В Тулузе было тепло. Только что прошел небольшой дождь, центральные бульвары и аллеи вновь заполнились оживленной толпой, точно перенаселенный муравейник, в воздухе разливалась странная легкость бытия. Призывно горели огни кафе, обещая напитки, женщин, безделье. Мюрье заблудился, хотя знал город. Он почувствовал себя как в Варшаве в 29-м или 30-м, когда, волоча ноги по тающему снегу, потерялся в окрестностях площади Наполеона и пришел на банкет литераторов с опозданием, грязный и измотанный, зато уговорившись провести ночь с тоненькой полькой, кутавшейся в меха. Тревожный силуэт на белом тротуаре… Варшава разрушена почти полностью, омыта кровавыми слезами, а мы ничего не понимали, читая «шапку» «Пари-Суар»: «Варшава еще держится». Эта девушка теперь состарилась, если вообще пережила нашествие вражеских армий; она работала гардеробщицей в кафе с цыганским оркестром; что происходит с прекрасными утомленными телами и оскверненными губами в городе, стертом бомбами в пыль?
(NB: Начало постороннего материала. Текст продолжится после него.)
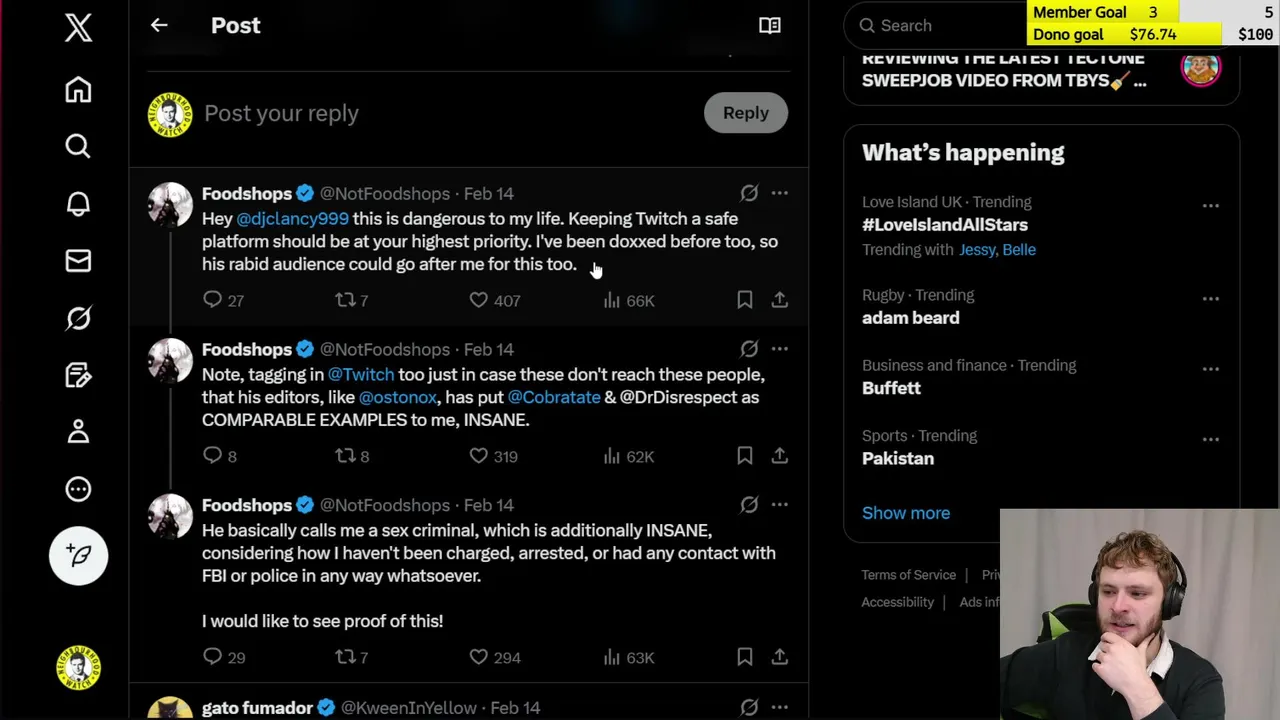
Task: Select the adam beard trending topic
Action: click(910, 318)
Мюрье нашел дом друзей, поднял руку, чтобы постучать дверным молотком, замешкался. Друг, инженер и владелец крупного предприятия, который жил здесь с больной женой и тремя юными дочерьми, спортсменками и музыкантшами, окружил бы его заботой и вниманием. Этот делец испытывал перед признанными интеллектуалами (только перед признанными) суеверный восторг, как если бы они владели тайной, которую он узнать не достоин. Поэзия казалась ему волшебством. «Я слишком сурово наказан, — признавался он, — за то, что посвятил всю жизнь материальным благам…» Вино будет старым, музыка хорошей, разговор с глазу на глаз за сигарами и ликером, когда удалятся три грации на выданье, — легким, возвышенным, богатым, ибо в этом доме богатство во всем, даже в изысканных шутках, даже в выборе книг, которые, по правде, достойны лишь того, чтобы снести их в чулан… Если мы заговорим о книгах, то не преминем упомянуть Эдмона Жалу[216] и Тибоде[217], Фрейда, Шарко[218], Жида, Эмерсона[219]… О политике не будем, этот друг восторгается Моррасом[220], и, как Моррас, католик без веры, выступает за Духовный порядок. А потом друг спросит: «Что происходит в Париже?» Придется сказать, что ничего не происходит, но все погибло, что Париж прекрасен как никогда, бледный, запуганный, загадочный, неподвижный, но в движении, обыкновенный и необычайный, и что мы были невероятными идиотами. Вы, я, Моррас — и больше других, остальные, все! Мое дыхание отравит аромат сигар. И если мой собеседник, чувствительный человек, у которого от музыки Бетховена дрожат губы, вдруг растрогается над судьбою Франции, признается, что хотел пустить себе пулю в лоб, мы, пожалуй, разревемся вместе как коровы, старые интеллектуальные коровы, мы станем смешны, нам потребуется дать пощечину, чтобы прекратить истерику в отделанной красным деревом курительной комнате… Мюрье торопливо пошел прочь, опасаясь встретить друга.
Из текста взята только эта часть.